Testing the usefulness of the number needed to treat to be harmed (NNTH) in benefit-risk evaluations: case study with medicines withdrawn from the European market due to safety reasons.
Mendes D, Alves C, Batel Marques F.
To explore the usefulness of number needed to treat to be harmed (NNTH), in benefit-risk assessments, by studying the agreement between NNTH values and withdrawals of medicines from European market due to safety reasons.
Medicines with data from longitudinal studies were included. Studies were identified from European Medicines Agency’s Reports. Meta-analyses were performed to pool odds ratios (OR) with 95% confidence-intervals (CI). Published control event rates were applied to ORs to calculate NNTHs (95%CI) for selected adverse events.

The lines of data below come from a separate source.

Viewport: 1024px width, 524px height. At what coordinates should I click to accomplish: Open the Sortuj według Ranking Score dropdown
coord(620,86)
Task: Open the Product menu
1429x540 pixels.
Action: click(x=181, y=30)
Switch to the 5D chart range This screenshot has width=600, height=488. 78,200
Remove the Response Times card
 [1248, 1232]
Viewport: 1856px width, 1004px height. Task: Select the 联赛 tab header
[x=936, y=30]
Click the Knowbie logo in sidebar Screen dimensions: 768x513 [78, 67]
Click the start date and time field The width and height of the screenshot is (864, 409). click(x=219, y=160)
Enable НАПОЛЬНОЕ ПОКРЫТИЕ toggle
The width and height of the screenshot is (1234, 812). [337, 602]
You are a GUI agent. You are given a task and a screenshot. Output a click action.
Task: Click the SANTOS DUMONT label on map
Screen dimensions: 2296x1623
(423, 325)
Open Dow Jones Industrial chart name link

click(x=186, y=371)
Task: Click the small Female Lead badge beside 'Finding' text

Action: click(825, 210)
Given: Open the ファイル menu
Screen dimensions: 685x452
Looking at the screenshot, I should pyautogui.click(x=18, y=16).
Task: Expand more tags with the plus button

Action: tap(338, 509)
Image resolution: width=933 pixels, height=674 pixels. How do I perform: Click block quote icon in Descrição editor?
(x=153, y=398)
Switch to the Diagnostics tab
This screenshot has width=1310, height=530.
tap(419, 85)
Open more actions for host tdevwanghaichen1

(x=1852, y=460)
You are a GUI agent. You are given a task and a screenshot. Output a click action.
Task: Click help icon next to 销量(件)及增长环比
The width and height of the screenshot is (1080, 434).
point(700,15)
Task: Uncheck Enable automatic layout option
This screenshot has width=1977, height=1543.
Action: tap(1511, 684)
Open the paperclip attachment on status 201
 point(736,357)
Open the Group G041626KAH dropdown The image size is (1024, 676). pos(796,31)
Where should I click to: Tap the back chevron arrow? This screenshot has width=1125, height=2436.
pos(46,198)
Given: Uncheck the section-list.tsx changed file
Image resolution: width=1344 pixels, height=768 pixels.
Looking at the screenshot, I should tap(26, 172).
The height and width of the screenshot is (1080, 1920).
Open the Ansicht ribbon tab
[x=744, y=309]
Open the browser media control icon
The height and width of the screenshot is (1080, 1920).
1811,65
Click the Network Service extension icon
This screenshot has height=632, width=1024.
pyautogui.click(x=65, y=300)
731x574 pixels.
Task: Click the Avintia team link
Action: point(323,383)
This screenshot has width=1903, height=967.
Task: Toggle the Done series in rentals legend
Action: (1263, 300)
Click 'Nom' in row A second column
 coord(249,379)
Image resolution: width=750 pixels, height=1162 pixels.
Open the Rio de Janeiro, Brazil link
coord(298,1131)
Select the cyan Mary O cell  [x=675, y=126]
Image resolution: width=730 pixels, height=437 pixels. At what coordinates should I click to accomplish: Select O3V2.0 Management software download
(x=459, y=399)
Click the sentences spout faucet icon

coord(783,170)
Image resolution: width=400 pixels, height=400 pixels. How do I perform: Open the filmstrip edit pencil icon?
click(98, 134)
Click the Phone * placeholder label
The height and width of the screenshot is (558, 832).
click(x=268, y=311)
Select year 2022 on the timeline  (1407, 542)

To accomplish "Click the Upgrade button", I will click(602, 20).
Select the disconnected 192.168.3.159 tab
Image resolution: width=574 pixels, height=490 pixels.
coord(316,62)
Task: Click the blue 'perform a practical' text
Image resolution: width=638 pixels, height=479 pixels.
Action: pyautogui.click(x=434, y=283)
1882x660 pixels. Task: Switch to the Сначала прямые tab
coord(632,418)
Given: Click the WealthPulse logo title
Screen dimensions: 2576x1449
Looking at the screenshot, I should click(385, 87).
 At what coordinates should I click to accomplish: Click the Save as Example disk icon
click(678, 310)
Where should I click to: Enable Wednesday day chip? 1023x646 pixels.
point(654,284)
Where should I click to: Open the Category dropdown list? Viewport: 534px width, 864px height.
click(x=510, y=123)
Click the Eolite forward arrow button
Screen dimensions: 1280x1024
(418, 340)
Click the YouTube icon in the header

NNTH (95%CI) decreased from pre- to post-marketing for the eight medicines included: peripheral neuropathy (∞ vs. 12[non-significant; NS] with almitrine; heart valve disease with benfluorex (∞ vs. NNTH ranging from 7[4-13] to 7[5-9]); myopathy (-4096[NS] vs. 797[421-1690]), new-onset diabetes (113[NS] vs. 390[425-778]), bleeding (∞ vs. 517[317-1153]), and infection (∞ vs. 253[164-463]) with niacin-laropiprant; psychiatric disorders (12[7-34] vs. 9[5-24]) with rimonabant; myocardial infarction (MI) [-1305 vs. 270[89-4362]) with rofecoxib; MI (-510 vs. NNTH ranging from 152[55-4003] to 568[344-1350]) with rosiglitazone; cardiovascular events (∞ vs. 245[129-1318]) with sibutramine; and liver injury (∞ vs. 5957[NS]) with ximelagatran.
NNTH have potential of use as a supportive tool in benefit-risk re-evaluations of medicines and may help regulators to making decisions on drug safety.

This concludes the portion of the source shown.